Some more on our history:

The religious order of Dominican Friars (or Black Friars), officially called the Order of Preachers, was founded by St Dominic in 1216, and in 1247 established the Priory of St Clement on the east bank of the River Soar in Leicester. This was suppressed in 1538, but Dominican missionaries began visiting Leicestershire from 1746, and in 1819 a church, schoolroom and priests house opened on Wellington Street.

Over the next 60 years the church was extended several times and the cloister was completed, and in 1882 Holy Cross was raised to the status of a Priory.  In 1931 the first part of the present church - the Choir, Lady Chapel, Transepts and first two bays of the nave - was opened, and the former church and became a parish hall.  Building resumed after World War II and the completed church was consecrated in 1958. A stained glass window commemorates the arrival of the Dominicans in Leicester in 1247, and the completion of the present church in 1958.

The musical tradition of Holy Cross stretches back almost two centuries. In his 'Music and Friends' (1838) William Gardiner records that the first director of music in 1819 was the noted young French musician and composer Charles Guynemer, who had been a professor at the Paris Conservatoire and a virtuoso solo violinist until he went into exile in England on the defeat of Napoleon in 1815.  He settled first in Leicester, though in the 1820s he moved to London.  Since the later 19th century at least, Holy Cross has been widely known for its music, including liturgical works by Haydn, Mozart and their 19th century followers in their tradition, notably Gounod and Rossini, as well as anthems and hymns in the emerging English Catholic tradition founded in the later 18th century by Samuel Webbe.

The distinctive Dominican plainsong tradition has been increasingly important through the 20th century, and since the liturgical reforms of the 2nd Vatican Council the repertoire has been broadened with the inclusion of both English settings of the Mass and a wide range of Renaissance and later anthems in the English church tradition, as well as contemporary works.  The four part mixed voice adult choir sings at the 11am High Mass every week, which use English and Latin in alternate weeks, and members of the choir also join the friars of the Community in singing Compline in the Dominican Rite every Sunday evening, Holy Cross being the only Community in the English Province to maintain this tradition.

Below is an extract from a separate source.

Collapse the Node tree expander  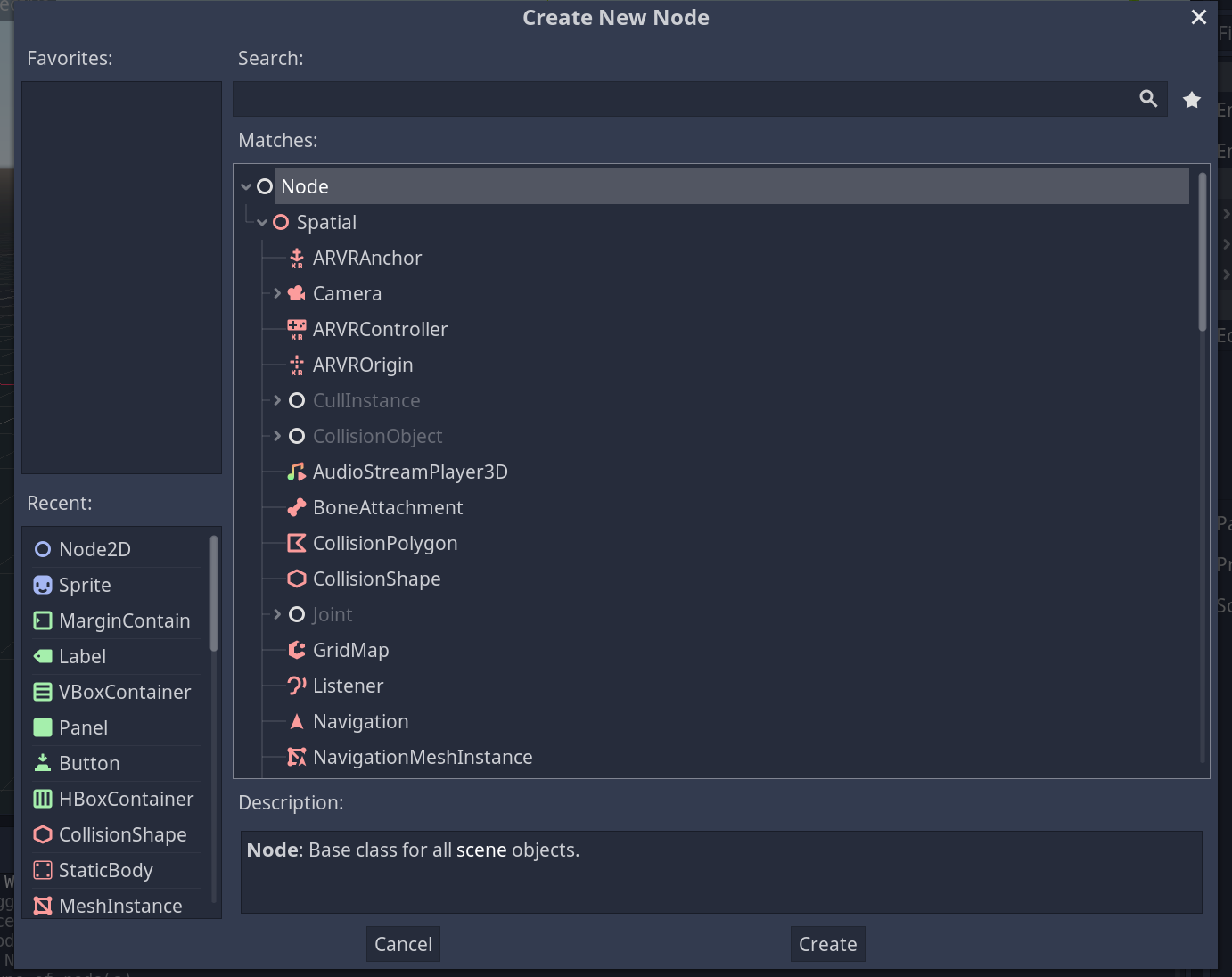tap(246, 186)
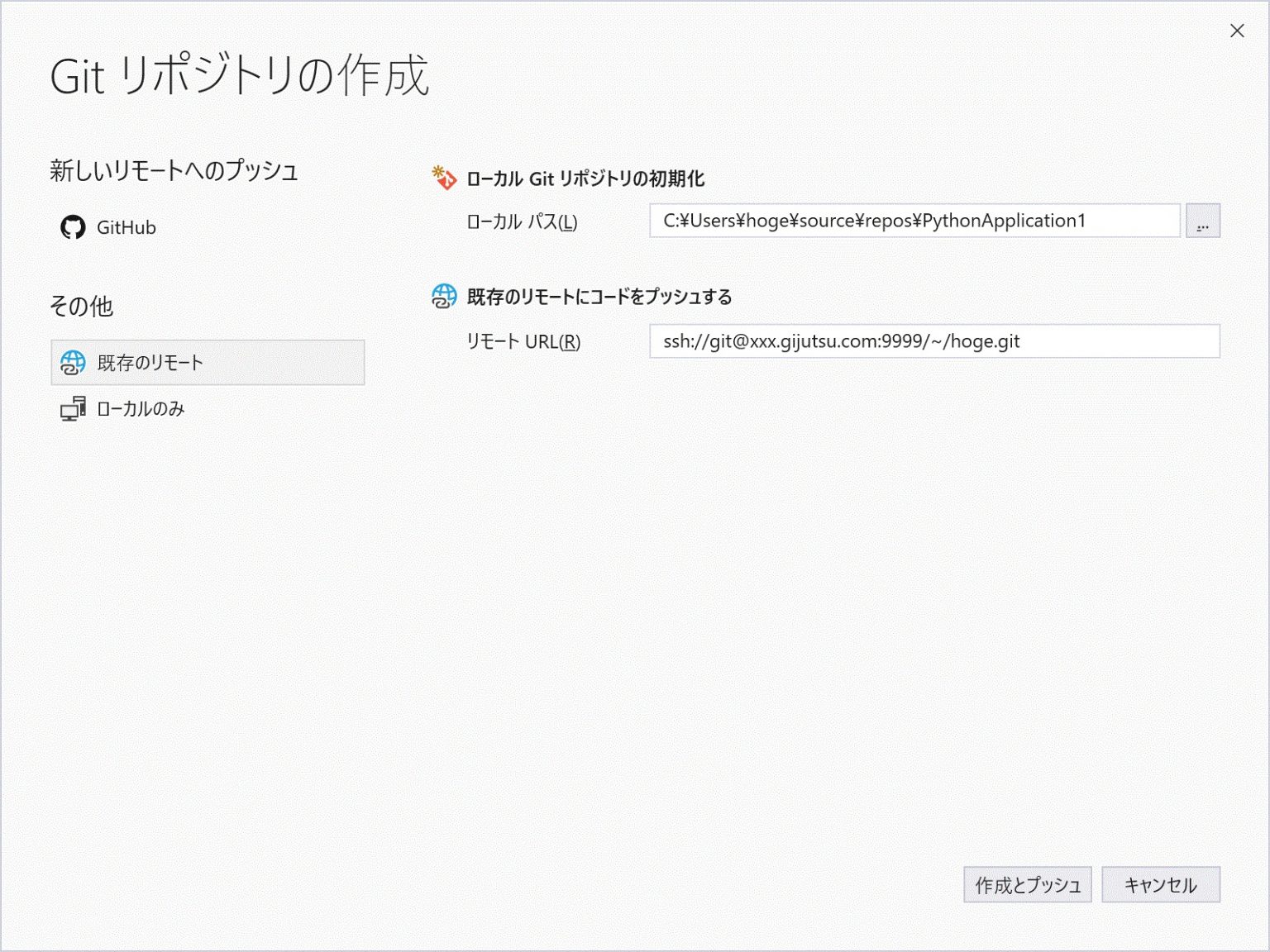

Holy Cross has two organs.  The first, by J. Porritt and Son of Leicester was installed in the old church in 1861, and enlarged in 1891.  It was then re-built and moved to the Choir of the new church in 1931, with a further rebuild under the guidance of Ralph Downes in 1953.  The present main organ, in the west end gallery, was built in 1880 by W E Richardson for St Mary's Parish Church, Preston, Lancs., and when the church was declared redundant the organ was bought by Holy Cross and moved to Leicester in 1995, being both restored and enhanced by Peter Collins of Melton Mowbray at the same time.